*EXERCISE PROMPT:* The line containing "Literary Ladies Guide to" and every line after it, through the end of the records below, are to be reproduced exactly, with the pictures left out.

*MATERIAL PROVIDED:*

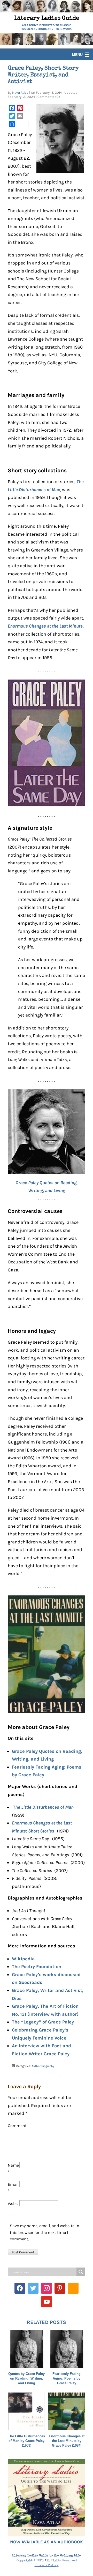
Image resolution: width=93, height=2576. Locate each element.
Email (13, 2188)
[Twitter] (33, 2288)
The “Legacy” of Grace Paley (43, 2022)
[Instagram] (46, 2288)
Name (13, 2168)
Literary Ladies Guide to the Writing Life (46, 2555)
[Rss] (73, 2288)
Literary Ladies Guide (46, 18)
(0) (57, 97)
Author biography (43, 2066)
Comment (17, 2125)
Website (13, 2203)
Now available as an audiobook (46, 2541)
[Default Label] (60, 2288)
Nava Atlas (20, 92)
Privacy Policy (47, 2565)
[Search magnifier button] (80, 2272)
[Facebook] (20, 2288)
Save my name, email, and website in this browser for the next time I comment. (44, 2232)
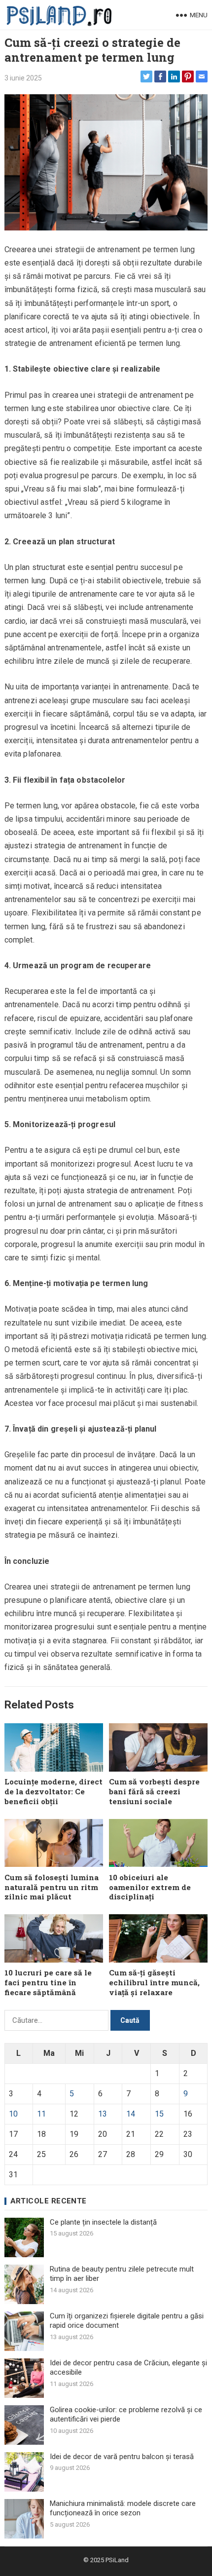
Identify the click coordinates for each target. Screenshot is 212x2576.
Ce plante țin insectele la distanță (103, 2222)
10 (13, 2114)
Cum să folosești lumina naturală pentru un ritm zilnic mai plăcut (51, 1887)
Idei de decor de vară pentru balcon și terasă (122, 2456)
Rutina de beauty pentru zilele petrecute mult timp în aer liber (122, 2274)
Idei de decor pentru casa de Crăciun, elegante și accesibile (128, 2367)
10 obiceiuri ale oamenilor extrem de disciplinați (150, 1887)
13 (102, 2114)
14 (130, 2114)
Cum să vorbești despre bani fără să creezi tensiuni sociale (154, 1791)
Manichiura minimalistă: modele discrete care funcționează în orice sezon (123, 2508)
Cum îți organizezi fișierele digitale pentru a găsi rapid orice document (127, 2320)
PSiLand (117, 2560)
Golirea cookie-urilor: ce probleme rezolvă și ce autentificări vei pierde (126, 2414)
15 (159, 2114)
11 (41, 2114)
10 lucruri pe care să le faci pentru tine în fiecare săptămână (48, 1982)
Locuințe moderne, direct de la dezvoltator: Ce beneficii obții (53, 1791)
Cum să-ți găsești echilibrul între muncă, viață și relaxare (154, 1982)
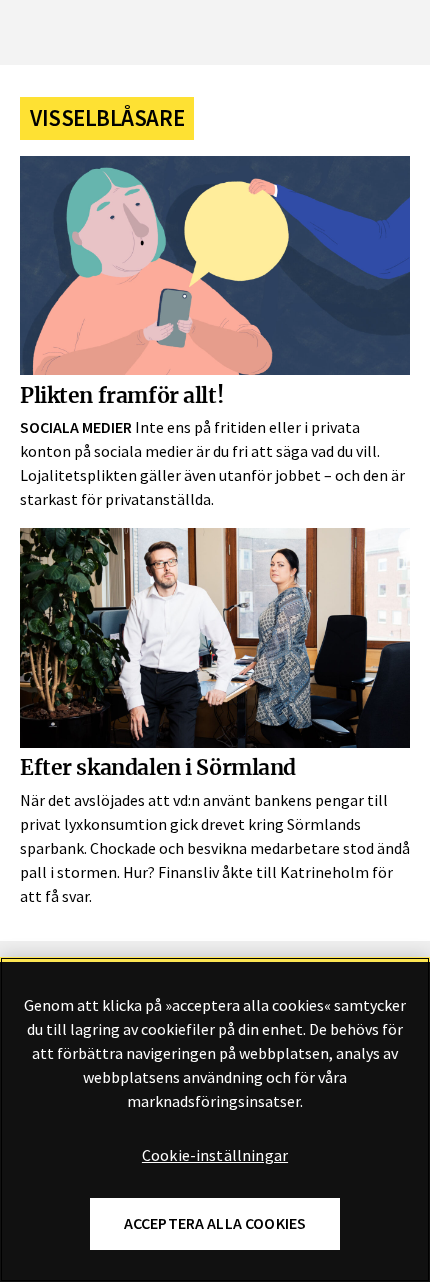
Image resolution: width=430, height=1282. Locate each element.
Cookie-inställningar (215, 1156)
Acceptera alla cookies (215, 1223)
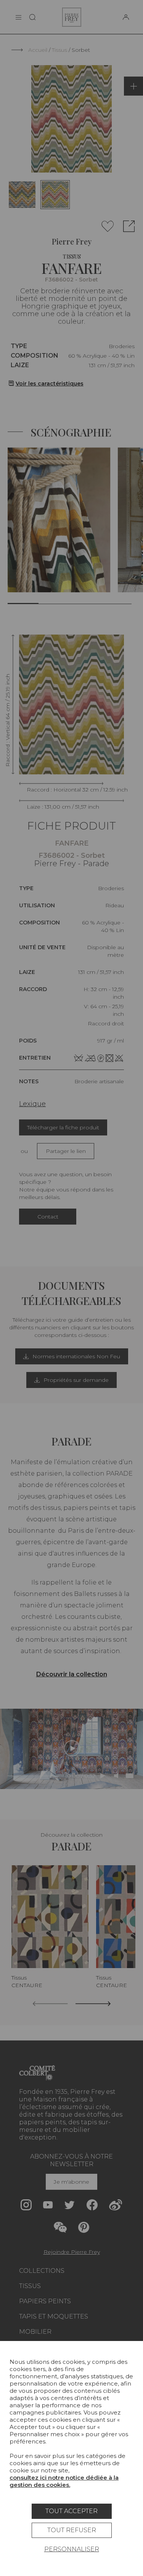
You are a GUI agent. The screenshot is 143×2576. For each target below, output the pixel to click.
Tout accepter (71, 2511)
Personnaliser (71, 2549)
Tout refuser (71, 2530)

*REPLY TO THE TASK:*
Literary Ladies Guide to the Writing Life (46, 2555)
[Rss] (73, 2288)
Literary Ladies Guide (46, 18)
(0) (57, 97)
Author biography (43, 2066)
Comment (17, 2125)
Website (13, 2203)
Now available as an audiobook (46, 2541)
[Default Label] (60, 2288)
Nava Atlas (20, 92)
Privacy Policy (47, 2565)
[Search magnifier button] (80, 2272)
[Facebook] (20, 2288)
Save my name, email, and website in this browser for the next time I comment. (44, 2232)
Identify the click coordinates for each target. Screenshot is 212x2576.
Ce plante țin insectele la distanță (103, 2222)
10 (13, 2114)
Cum să folosești lumina naturală pentru un ritm zilnic mai plăcut (51, 1887)
Idei de decor de vară pentru balcon și terasă (122, 2456)
Rutina de beauty pentru zilele petrecute mult timp în aer liber (122, 2274)
Idei de decor pentru casa de Crăciun, elegante și accesibile (128, 2367)
10 obiceiuri ale oamenilor extrem de disciplinați (150, 1887)
13 (102, 2114)
14 (130, 2114)
Cum să vorbești despre bani fără să creezi tensiuni sociale (154, 1791)
Manichiura minimalistă: modele discrete care funcționează în orice sezon (123, 2508)
Cum îți organizezi fișierele digitale pentru a găsi rapid orice document (127, 2320)
PSiLand (117, 2560)
Golirea cookie-urilor: ce probleme rezolvă și ce autentificări vei pierde (126, 2414)
15 (159, 2114)
11 (41, 2114)
10 lucruri pe care să le faci pentru tine în fiecare săptămână (48, 1982)
Locuințe moderne, direct de la dezvoltator: Ce beneficii obții (53, 1791)
Cum să-ți găsești echilibrul între muncă, viață și relaxare (154, 1982)
Image resolution: width=430, height=1282. Locate each element.
Cookie-inställningar (215, 1156)
Acceptera alla cookies (215, 1223)
You are a GUI agent. The screenshot is 143×2576. For each target below, output the pixel to click.
Tout accepter (71, 2511)
Personnaliser (71, 2549)
Tout refuser (71, 2530)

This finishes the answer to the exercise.